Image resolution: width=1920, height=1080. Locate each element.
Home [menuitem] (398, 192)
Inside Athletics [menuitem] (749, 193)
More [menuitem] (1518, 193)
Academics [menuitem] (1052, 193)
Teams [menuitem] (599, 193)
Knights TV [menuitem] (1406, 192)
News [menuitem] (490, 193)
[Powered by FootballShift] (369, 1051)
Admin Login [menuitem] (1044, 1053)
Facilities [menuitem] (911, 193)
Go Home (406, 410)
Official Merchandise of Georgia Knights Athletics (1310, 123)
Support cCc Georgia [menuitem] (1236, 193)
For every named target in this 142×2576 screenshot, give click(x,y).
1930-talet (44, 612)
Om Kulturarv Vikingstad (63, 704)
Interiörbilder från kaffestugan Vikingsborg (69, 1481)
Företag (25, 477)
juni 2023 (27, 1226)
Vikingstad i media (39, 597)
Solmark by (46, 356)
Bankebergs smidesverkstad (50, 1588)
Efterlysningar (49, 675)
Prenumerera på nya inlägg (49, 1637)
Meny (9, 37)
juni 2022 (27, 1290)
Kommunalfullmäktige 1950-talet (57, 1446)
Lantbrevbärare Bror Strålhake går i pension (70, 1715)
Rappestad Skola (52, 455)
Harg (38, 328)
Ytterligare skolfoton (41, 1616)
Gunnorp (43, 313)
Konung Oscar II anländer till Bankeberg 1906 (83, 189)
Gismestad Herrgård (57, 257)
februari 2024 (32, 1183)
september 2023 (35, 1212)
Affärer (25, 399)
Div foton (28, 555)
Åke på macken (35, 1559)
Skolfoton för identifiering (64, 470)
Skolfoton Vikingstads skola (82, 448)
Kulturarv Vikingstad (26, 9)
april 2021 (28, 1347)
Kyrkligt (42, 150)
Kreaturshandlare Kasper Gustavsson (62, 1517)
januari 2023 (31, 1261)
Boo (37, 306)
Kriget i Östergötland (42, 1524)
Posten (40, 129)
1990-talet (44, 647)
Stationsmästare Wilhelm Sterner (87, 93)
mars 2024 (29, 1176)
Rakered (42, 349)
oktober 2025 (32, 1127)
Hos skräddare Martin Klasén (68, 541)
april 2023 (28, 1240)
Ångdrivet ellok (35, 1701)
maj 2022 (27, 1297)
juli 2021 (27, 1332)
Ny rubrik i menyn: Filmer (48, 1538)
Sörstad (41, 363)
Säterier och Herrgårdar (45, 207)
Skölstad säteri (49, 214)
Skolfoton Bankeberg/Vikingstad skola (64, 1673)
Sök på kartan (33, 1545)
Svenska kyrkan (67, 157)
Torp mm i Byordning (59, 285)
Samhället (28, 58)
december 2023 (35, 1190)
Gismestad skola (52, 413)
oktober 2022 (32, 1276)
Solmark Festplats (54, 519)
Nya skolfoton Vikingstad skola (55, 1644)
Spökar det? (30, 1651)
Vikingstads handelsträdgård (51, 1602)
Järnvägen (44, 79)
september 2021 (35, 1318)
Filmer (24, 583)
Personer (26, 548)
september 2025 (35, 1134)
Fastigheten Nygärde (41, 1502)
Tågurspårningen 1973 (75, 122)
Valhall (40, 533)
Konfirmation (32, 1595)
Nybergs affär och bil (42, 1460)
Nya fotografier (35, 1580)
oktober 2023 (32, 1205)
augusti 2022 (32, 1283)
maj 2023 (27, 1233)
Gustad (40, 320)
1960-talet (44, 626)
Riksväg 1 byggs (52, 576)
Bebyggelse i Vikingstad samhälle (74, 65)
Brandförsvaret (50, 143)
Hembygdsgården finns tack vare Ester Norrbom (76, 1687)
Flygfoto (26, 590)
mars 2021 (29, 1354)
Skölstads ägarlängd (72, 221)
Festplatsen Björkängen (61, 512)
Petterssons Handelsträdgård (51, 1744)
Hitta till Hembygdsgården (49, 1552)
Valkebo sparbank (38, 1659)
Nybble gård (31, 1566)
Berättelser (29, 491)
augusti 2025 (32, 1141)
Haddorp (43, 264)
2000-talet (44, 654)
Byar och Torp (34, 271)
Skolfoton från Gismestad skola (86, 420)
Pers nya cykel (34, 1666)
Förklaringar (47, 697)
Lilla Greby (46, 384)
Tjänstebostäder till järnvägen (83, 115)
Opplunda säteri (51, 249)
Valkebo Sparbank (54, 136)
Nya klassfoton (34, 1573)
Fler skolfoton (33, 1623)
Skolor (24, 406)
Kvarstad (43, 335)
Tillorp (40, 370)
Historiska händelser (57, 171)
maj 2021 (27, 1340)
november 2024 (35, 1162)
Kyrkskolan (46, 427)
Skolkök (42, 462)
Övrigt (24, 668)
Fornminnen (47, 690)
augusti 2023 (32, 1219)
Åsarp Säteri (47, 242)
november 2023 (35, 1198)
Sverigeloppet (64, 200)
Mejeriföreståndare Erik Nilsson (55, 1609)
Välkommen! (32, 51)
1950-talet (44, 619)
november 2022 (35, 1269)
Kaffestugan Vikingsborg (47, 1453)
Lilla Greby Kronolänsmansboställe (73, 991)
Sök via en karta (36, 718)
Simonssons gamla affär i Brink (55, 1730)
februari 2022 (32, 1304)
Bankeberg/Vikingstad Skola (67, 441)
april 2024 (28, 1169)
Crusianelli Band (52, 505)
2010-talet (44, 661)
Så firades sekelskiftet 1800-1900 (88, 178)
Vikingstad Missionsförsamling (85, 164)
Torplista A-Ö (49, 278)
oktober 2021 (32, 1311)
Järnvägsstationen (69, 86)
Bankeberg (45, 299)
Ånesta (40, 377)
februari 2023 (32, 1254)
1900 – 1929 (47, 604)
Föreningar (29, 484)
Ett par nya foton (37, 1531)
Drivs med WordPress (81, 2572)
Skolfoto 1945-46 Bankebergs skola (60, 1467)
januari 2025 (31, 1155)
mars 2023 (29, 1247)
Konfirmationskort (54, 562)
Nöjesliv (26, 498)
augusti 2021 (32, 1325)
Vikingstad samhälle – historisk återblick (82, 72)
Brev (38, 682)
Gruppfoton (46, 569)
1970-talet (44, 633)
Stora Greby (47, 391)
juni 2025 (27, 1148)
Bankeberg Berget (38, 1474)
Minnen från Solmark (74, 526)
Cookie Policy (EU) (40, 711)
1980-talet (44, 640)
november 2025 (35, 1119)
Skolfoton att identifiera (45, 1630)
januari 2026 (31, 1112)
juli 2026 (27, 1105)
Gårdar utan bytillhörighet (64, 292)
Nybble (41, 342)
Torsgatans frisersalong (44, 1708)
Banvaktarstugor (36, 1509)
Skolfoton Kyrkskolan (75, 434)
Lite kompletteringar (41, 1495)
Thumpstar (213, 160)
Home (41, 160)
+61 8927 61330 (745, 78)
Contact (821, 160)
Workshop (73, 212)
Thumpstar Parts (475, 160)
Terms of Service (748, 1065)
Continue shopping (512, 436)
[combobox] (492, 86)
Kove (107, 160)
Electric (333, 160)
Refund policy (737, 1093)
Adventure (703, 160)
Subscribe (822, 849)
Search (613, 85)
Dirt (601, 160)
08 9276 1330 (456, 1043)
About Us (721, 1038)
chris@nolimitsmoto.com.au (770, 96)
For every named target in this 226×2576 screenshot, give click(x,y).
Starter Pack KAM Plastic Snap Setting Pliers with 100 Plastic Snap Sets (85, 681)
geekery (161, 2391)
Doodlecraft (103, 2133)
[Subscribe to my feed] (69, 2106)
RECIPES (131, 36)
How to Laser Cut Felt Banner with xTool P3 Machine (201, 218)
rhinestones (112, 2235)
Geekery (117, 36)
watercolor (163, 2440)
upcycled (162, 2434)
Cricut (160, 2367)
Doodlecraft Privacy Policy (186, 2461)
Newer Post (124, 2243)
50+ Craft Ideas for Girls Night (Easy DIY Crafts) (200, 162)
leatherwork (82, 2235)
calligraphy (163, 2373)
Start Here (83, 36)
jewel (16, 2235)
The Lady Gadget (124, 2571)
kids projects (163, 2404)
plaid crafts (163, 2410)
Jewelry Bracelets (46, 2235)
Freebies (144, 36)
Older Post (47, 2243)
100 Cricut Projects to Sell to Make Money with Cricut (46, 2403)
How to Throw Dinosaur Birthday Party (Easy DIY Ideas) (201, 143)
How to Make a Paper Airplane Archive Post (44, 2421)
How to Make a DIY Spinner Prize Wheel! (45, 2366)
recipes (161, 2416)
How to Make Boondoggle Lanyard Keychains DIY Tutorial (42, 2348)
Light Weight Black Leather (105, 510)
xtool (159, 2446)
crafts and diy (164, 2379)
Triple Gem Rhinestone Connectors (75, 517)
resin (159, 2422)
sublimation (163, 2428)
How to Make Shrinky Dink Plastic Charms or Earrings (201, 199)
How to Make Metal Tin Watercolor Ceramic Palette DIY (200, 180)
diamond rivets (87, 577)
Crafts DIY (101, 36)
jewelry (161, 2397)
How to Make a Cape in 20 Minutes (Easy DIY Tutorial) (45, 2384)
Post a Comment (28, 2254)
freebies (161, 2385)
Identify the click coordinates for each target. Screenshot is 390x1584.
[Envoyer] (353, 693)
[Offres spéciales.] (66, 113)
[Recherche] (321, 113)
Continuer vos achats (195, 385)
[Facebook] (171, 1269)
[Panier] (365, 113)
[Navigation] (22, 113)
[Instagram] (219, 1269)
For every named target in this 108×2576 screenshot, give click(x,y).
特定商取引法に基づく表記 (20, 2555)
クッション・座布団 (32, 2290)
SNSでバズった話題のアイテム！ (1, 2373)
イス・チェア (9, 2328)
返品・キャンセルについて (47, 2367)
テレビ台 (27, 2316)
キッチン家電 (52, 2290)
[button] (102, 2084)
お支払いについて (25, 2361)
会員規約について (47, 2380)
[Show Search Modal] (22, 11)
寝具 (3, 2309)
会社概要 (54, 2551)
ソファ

_Problem_
Each line from the one containing "resin (159, 2422)" to the final line of the entries above must be returned exactly, and no other line may appear.

_Task response_
resin (159, 2422)
sublimation (163, 2428)
How to Make Shrinky Dink Plastic Charms or Earrings (201, 199)
How to Make Metal Tin Watercolor Ceramic Palette DIY (200, 180)
diamond rivets (87, 577)
Crafts DIY (101, 36)
jewelry (161, 2397)
How to Make a Cape in 20 Minutes (Easy DIY Tutorial) (45, 2384)
Post a Comment (28, 2254)
freebies (161, 2385)
Identify the click coordinates for each target. Screenshot is 390x1584.
[Envoyer] (353, 693)
[Offres spéciales.] (66, 113)
[Recherche] (321, 113)
Continuer vos achats (195, 385)
[Facebook] (171, 1269)
[Panier] (365, 113)
[Navigation] (22, 113)
[Instagram] (219, 1269)
For every named target in this 108×2576 screenshot, give click(x,y).
特定商取引法に基づく表記 (20, 2555)
クッション・座布団 (32, 2290)
SNSでバズった話題のアイテム！ (1, 2373)
イス・チェア (9, 2328)
返品・キャンセルについて (47, 2367)
テレビ台 (27, 2316)
キッチン家電 (52, 2290)
[button] (102, 2084)
お支払いについて (25, 2361)
会員規約について (47, 2380)
[Show Search Modal] (22, 11)
寝具 (3, 2309)
会社概要 (54, 2551)
ソファ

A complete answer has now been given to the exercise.